Saved data entries:
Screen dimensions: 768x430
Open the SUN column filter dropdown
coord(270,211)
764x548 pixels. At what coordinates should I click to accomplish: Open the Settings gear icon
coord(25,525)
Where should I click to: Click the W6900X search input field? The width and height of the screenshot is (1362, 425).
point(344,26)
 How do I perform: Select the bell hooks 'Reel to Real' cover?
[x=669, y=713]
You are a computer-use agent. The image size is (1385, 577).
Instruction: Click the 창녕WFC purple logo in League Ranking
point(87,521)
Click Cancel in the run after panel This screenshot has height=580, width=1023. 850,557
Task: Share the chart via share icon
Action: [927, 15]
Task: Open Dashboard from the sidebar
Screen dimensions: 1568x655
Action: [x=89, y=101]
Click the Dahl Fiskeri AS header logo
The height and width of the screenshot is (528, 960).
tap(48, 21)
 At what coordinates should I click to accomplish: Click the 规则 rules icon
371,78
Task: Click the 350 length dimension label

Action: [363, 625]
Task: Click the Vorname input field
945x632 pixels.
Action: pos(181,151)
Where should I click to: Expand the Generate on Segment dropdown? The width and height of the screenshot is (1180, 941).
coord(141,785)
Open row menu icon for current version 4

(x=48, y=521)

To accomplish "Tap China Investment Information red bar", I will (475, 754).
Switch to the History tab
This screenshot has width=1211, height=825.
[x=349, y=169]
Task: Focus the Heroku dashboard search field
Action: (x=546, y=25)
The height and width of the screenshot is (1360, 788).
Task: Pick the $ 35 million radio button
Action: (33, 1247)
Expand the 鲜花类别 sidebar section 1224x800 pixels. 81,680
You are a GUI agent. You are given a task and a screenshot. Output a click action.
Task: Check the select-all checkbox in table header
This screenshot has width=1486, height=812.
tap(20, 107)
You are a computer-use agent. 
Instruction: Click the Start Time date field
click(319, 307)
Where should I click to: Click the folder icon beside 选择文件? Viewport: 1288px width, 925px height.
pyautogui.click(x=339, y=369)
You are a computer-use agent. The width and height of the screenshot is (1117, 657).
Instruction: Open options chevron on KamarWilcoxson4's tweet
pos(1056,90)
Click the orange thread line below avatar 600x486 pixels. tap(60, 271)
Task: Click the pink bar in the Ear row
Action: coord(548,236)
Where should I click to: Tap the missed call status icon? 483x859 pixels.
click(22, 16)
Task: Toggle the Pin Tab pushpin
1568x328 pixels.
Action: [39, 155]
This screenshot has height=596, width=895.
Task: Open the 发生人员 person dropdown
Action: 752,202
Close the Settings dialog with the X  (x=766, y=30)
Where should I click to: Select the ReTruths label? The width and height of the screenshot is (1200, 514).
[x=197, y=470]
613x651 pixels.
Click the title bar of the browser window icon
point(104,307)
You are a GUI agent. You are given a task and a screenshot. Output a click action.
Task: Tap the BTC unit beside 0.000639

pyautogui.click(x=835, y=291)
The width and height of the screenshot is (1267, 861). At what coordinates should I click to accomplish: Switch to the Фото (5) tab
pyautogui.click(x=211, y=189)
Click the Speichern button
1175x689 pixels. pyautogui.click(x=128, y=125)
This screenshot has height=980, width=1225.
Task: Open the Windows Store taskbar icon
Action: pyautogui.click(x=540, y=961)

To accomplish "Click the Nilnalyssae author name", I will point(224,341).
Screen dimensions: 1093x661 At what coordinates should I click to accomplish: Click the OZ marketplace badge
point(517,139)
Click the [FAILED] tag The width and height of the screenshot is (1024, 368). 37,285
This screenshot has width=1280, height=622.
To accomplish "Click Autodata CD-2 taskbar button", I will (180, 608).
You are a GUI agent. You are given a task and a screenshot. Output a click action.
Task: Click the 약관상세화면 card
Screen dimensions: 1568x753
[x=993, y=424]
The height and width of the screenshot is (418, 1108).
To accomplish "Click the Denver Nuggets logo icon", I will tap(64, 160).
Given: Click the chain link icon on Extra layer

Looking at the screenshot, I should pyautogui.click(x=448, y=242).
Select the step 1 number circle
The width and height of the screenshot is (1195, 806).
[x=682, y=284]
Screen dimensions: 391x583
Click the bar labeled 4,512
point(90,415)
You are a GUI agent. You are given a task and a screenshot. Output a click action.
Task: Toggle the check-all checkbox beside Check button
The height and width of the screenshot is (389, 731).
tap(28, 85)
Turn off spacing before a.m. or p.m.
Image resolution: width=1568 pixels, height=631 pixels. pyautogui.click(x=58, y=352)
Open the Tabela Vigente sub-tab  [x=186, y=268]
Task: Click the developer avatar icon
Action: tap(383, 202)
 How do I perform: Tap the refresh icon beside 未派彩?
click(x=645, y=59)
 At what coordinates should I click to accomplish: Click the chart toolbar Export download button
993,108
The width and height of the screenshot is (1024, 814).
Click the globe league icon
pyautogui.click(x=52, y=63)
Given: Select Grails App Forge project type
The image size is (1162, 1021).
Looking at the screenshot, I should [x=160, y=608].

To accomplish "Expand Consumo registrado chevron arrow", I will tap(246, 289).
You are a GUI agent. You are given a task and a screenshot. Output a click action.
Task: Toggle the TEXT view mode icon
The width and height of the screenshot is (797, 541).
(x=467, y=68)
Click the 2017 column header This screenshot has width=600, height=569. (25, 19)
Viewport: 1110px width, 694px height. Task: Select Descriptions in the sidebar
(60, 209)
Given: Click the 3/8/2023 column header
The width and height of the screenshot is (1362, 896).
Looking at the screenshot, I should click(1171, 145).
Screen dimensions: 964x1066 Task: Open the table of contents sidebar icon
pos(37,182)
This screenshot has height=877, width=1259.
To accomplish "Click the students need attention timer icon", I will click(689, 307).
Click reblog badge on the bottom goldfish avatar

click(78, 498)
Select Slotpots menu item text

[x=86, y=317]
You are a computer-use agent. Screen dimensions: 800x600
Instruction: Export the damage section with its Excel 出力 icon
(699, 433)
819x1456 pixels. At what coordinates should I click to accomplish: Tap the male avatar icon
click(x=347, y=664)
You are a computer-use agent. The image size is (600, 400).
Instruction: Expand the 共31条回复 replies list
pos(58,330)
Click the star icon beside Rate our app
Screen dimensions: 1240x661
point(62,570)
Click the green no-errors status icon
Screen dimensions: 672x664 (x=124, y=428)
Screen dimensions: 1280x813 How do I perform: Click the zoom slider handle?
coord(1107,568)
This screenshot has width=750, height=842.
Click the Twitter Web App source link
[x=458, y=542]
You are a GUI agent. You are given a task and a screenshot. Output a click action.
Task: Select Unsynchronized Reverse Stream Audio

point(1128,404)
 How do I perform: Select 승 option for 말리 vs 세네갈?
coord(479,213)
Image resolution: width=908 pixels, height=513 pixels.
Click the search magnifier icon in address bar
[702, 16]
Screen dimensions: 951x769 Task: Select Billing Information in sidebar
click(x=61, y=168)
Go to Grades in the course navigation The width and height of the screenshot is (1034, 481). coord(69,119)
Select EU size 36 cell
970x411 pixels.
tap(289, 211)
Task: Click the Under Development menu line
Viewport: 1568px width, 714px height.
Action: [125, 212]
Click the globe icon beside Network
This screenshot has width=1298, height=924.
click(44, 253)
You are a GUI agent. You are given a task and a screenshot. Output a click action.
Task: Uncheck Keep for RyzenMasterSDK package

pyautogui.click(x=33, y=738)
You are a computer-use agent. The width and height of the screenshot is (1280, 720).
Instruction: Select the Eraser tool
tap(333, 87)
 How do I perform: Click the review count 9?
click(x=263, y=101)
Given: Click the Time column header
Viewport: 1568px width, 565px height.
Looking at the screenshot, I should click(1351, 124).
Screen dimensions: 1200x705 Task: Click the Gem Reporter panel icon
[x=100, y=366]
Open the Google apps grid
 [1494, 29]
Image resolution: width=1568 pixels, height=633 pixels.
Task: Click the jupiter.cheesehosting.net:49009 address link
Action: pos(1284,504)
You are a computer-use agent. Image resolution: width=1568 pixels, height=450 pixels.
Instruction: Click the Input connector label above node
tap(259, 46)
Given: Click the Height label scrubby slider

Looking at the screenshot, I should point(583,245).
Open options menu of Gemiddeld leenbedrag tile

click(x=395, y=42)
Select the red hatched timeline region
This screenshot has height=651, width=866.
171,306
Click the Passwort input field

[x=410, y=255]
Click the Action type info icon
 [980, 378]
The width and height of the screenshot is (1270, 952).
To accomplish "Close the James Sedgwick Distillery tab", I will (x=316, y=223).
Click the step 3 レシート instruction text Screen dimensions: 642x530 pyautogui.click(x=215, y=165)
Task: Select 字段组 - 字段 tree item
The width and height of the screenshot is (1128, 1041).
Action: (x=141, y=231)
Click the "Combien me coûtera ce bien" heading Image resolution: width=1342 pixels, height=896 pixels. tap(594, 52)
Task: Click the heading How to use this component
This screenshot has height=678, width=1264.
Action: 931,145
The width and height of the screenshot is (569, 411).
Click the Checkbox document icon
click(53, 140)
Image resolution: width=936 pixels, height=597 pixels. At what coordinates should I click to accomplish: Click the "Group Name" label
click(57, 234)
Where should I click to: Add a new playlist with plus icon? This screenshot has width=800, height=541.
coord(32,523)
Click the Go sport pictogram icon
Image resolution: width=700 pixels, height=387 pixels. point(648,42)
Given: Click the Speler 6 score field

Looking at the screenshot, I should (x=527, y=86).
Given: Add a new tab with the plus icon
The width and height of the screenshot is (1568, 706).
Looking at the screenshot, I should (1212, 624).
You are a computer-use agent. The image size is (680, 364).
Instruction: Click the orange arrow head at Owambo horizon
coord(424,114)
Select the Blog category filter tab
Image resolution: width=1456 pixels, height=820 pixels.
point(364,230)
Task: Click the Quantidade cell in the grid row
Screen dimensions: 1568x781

**Exercise description**
For each line of the entries that includes "heading", show that line.

**Reply**
Click the "Combien me coûtera ce bien" heading Image resolution: width=1342 pixels, height=896 pixels. tap(594, 52)
Task: Click the heading How to use this component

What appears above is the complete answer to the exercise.